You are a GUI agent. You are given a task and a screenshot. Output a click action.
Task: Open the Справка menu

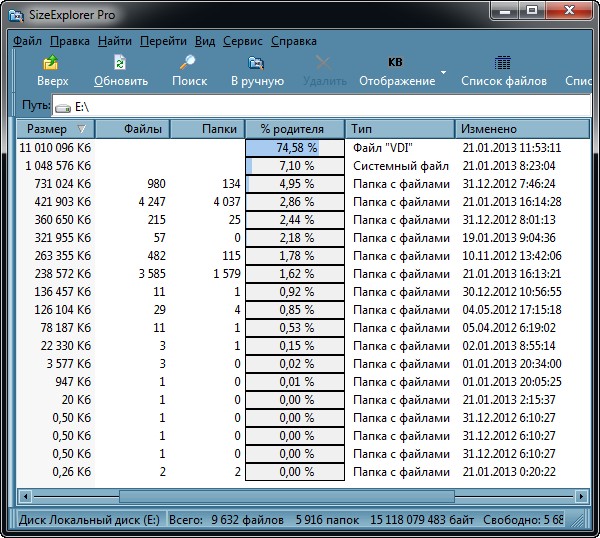click(294, 41)
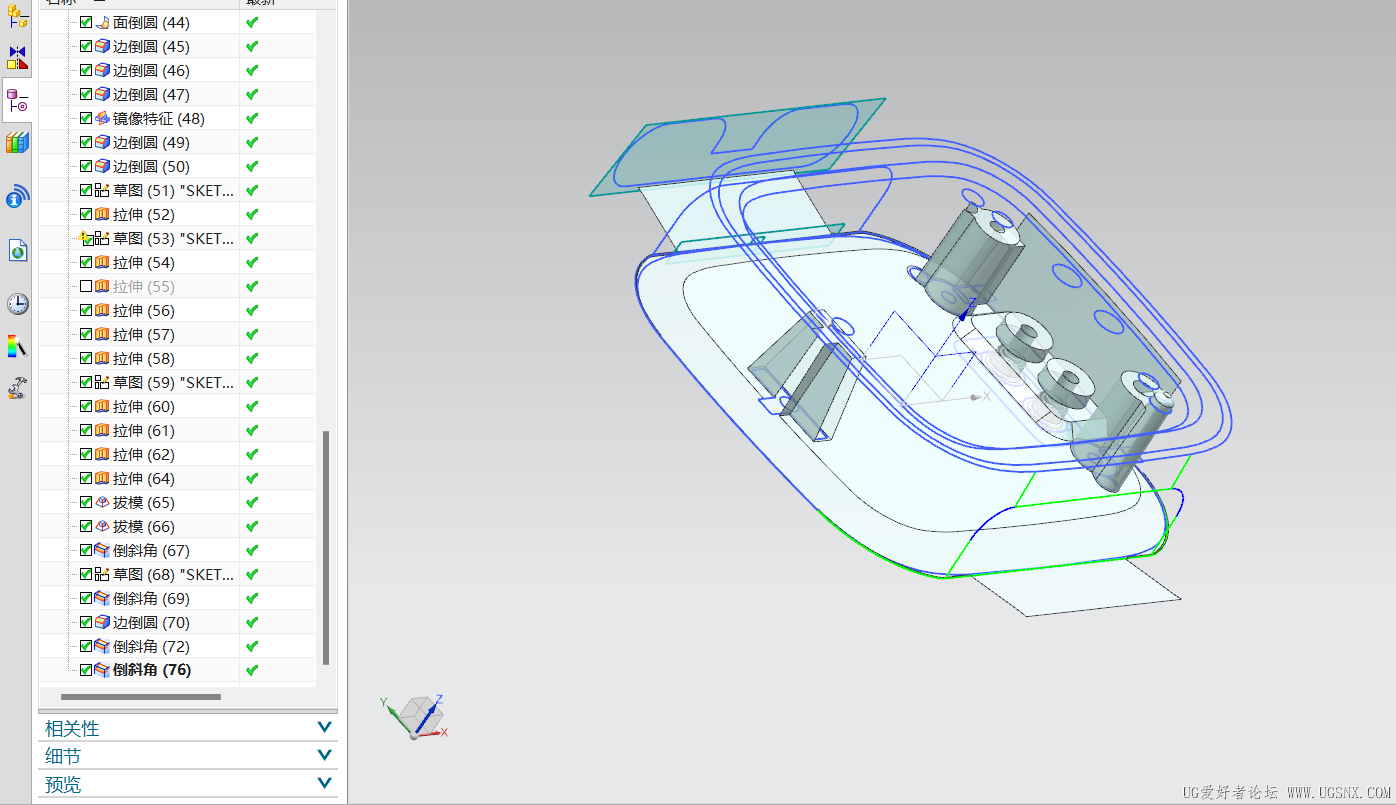Switch to the Part Navigator tab
1396x805 pixels.
tap(17, 100)
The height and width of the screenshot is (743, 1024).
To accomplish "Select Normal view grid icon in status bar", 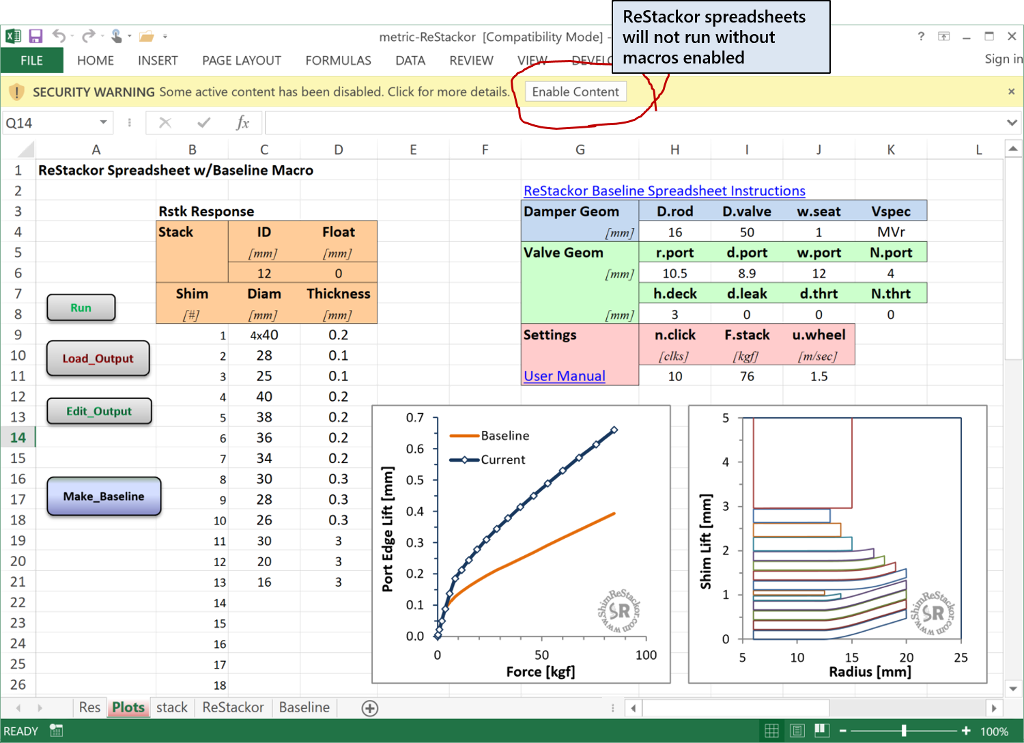I will click(771, 731).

------------------------------

▶ **Exercise instructions**:
Looking at the records above, which lines contain "screenshot"? Copy those lines.

▶ **Response to this exercise**:
You are a GUI agent. You are given a task and a screenshot. Output a click action.
The height and width of the screenshot is (743, 1024).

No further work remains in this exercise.